公益社団法人石川勤労者医療協会 城北病院
城北病院は2015年1月に世界HPHネットワークに加盟し、2020年1月で加盟5周年を迎えます。この間、月1回のHPH委員会と3か月に1回HPHの職場推進委員会を定期開催し、HPH活動の普及に務めてきました。HPHの3つの活動(地域の視点、患者の視点、職員の視点)で、この5年間のヘルスプロモーション活動を紹介します。
①地域の視点
城北病院は、「石川県健康友の会金沢北ブロック」と共同して地域のHPH活動を実践しています。2005年から、健康友の会会員と職員の参加による年2回の「健康チャレンジ」に取り組んできました。「健康チャレンジ」は、参加者がそれぞれ健康によい行動目標を自分で決めて、1か月間実践する活動です。最近は、春、秋の合計で3000人以上が参加しています。参加者の「健康チャレンジ」への継続した取り組みが、ライフスタイルの改善や主観的健康観の向上または維持に効果があるかどうかの検討が今後の課題です。
外来診療では、禁煙指導を2006年から継続して実施しています。入院患者さんに対して退院を見据えた禁煙指導が課題となっています。

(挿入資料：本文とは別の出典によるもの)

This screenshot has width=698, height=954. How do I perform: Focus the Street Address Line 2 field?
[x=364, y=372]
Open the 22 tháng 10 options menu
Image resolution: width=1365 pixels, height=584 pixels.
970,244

また、城北病院は2016年4月に敷地内禁煙宣言をおこないました。毎年5月末の世界禁煙週間では、禁煙川柳や禁煙ポスターを募集して、禁煙活動の啓発に努めています。
②患者の視点
外来へ定期通院中のロコモティブシンドロームが疑われる患者さんへの半年間の継続した指導をおこない、ロコモ度や主観的健康感が改善することを第4回HPHカンファレンスで報告しました。

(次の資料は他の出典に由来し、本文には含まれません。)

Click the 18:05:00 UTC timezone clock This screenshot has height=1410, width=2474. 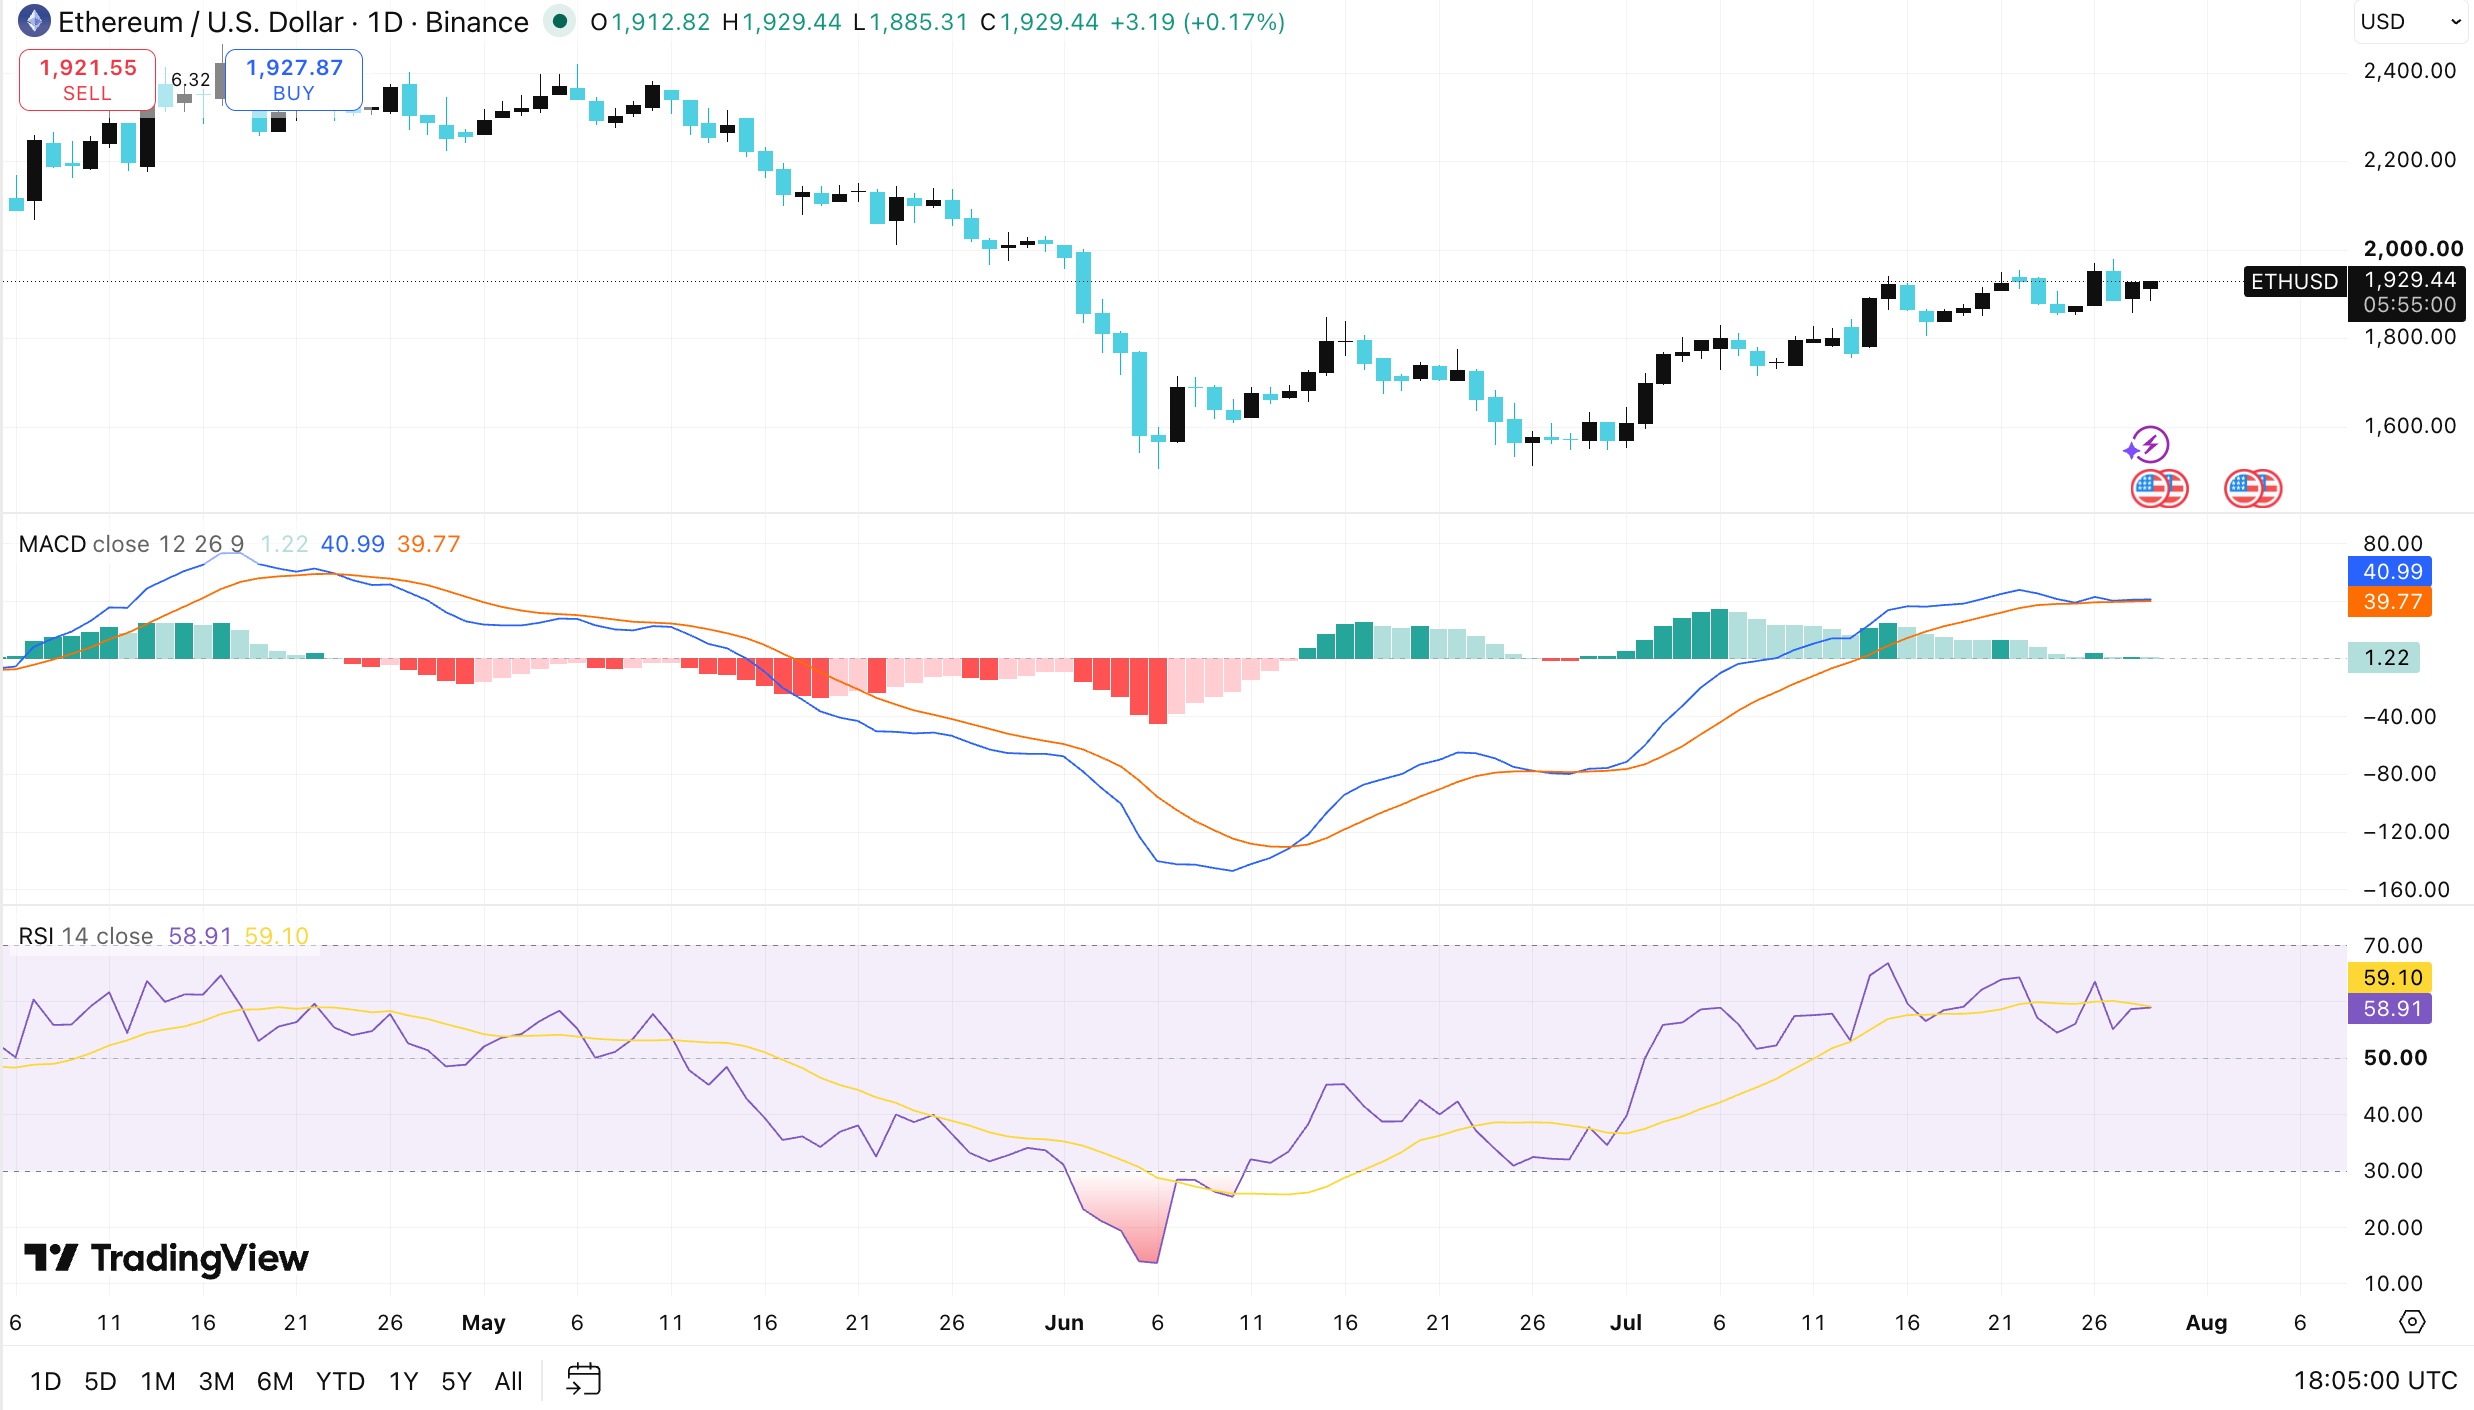[2375, 1381]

患者さんへのHPHで目標とされる病院の社会的役割として、社会的困難な人たちが健康を享受できるように健康格差の原因へのアプローチが求められています。高齢者の単身世帯が増加する我が国において、食生活、住居、ライフライン、人間関係など、人間らしく生活するための社会的な状況を知るためのソーシャルバイタルサイン(SVS)が最近注目されています。2017年1月に、内科外来通院中の322人を対象として、SVSの問診を実施しました。そのうち22.7%が独居でした。
さらに、「正月3が日だれとも会わずに過ごす」と「体調の悪い時に相談できる人がいない」のいずれもあてはまる人を「社会的孤立状態」とすると、調査者全体の6.5%が「社会的孤立状態」でした。社会的孤立の把握と私たちが支援できることを考えていきたいと考えています。
城北病院では現在7つの患者会が活動しています。2014年から、患者会活動交流集会を毎年開催し、患者会活動の取り組みの経験を学びあっています。疾患を超えた患者会活動の交流の必要性が参加者の一致した認識となっています。患者会活動が社会的支援とヘルスリテラシーの強化につながっているかなど、患者会活動の評価がこれからの課題となります。
③職員の視点
職員の禁煙と腰痛対策を中心に進めてきました。他の医療機関と比較すると、職員の喫煙率が高い傾向にありましたが、最近徐々に低下傾向にあります。職員の禁煙のための支援と腰痛対策を引き続き継続していきます。